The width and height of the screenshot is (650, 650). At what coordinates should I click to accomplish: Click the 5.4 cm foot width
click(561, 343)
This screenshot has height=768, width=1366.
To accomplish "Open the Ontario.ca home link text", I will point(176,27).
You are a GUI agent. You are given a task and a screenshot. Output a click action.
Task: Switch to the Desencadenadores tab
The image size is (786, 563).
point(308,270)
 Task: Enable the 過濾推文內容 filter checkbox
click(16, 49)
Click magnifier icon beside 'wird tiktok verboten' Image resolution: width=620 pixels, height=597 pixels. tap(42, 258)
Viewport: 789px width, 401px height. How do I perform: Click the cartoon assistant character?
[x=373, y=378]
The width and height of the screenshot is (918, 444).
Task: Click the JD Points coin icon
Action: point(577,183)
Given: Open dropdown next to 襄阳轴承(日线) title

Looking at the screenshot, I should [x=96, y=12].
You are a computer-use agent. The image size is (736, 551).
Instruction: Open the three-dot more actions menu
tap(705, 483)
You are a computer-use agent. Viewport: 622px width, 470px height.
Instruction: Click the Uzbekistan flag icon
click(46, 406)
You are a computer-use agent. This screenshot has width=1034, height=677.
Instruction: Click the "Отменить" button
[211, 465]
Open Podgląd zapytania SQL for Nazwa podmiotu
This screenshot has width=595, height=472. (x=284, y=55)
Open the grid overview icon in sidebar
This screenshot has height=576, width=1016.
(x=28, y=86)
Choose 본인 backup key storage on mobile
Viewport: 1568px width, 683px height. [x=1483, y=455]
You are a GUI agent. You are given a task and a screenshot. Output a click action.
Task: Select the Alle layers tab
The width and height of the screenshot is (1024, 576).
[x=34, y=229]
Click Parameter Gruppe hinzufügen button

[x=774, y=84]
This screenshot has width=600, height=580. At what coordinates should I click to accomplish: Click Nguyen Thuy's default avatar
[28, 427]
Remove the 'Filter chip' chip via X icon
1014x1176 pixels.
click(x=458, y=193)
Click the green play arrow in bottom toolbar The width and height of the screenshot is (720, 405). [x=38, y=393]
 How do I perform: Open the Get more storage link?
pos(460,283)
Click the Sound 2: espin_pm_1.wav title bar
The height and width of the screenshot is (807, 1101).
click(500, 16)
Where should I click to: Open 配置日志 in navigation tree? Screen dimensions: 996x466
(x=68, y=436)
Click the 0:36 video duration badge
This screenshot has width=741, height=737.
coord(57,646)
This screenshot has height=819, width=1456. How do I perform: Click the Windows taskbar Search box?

• How to complete this task: Copy out the records above without altering anything.

• Worked solution:
The width and height of the screenshot is (650, 650). At what coordinates should I click to accomplish: Click the 5.4 cm foot width
click(561, 343)
This screenshot has height=768, width=1366.
To accomplish "Open the Ontario.ca home link text", I will point(176,27).
You are a GUI agent. You are given a task and a screenshot. Output a click action.
Task: Switch to the Desencadenadores tab
The image size is (786, 563).
point(308,270)
 Task: Enable the 過濾推文內容 filter checkbox
click(16, 49)
Click magnifier icon beside 'wird tiktok verboten' Image resolution: width=620 pixels, height=597 pixels. tap(42, 258)
Viewport: 789px width, 401px height. How do I perform: Click the cartoon assistant character?
[x=373, y=378]
The width and height of the screenshot is (918, 444).
Task: Click the JD Points coin icon
Action: point(577,183)
Given: Open dropdown next to 襄阳轴承(日线) title

Looking at the screenshot, I should [x=96, y=12].
You are a computer-use agent. The image size is (736, 551).
Instruction: Open the three-dot more actions menu
tap(705, 483)
You are a computer-use agent. Viewport: 622px width, 470px height.
Instruction: Click the Uzbekistan flag icon
click(46, 406)
You are a computer-use agent. This screenshot has width=1034, height=677.
Instruction: Click the "Отменить" button
[211, 465]
Open Podgląd zapytania SQL for Nazwa podmiotu
This screenshot has width=595, height=472. (x=284, y=55)
Open the grid overview icon in sidebar
This screenshot has height=576, width=1016.
(x=28, y=86)
Choose 본인 backup key storage on mobile
Viewport: 1568px width, 683px height. [x=1483, y=455]
You are a GUI agent. You are given a task and a screenshot. Output a click action.
Task: Select the Alle layers tab
The width and height of the screenshot is (1024, 576).
[x=34, y=229]
Click Parameter Gruppe hinzufügen button

[x=774, y=84]
This screenshot has width=600, height=580. At what coordinates should I click to accomplish: Click Nguyen Thuy's default avatar
[28, 427]
Remove the 'Filter chip' chip via X icon
1014x1176 pixels.
click(x=458, y=193)
Click the green play arrow in bottom toolbar The width and height of the screenshot is (720, 405). [x=38, y=393]
 How do I perform: Open the Get more storage link?
pos(460,283)
Click the Sound 2: espin_pm_1.wav title bar
The height and width of the screenshot is (807, 1101).
click(500, 16)
Where should I click to: Open 配置日志 in navigation tree? Screen dimensions: 996x466
(x=68, y=436)
Click the 0:36 video duration badge
This screenshot has width=741, height=737.
coord(57,646)
This screenshot has height=819, width=1456. How do I perform: Click the Windows taskbar Search box?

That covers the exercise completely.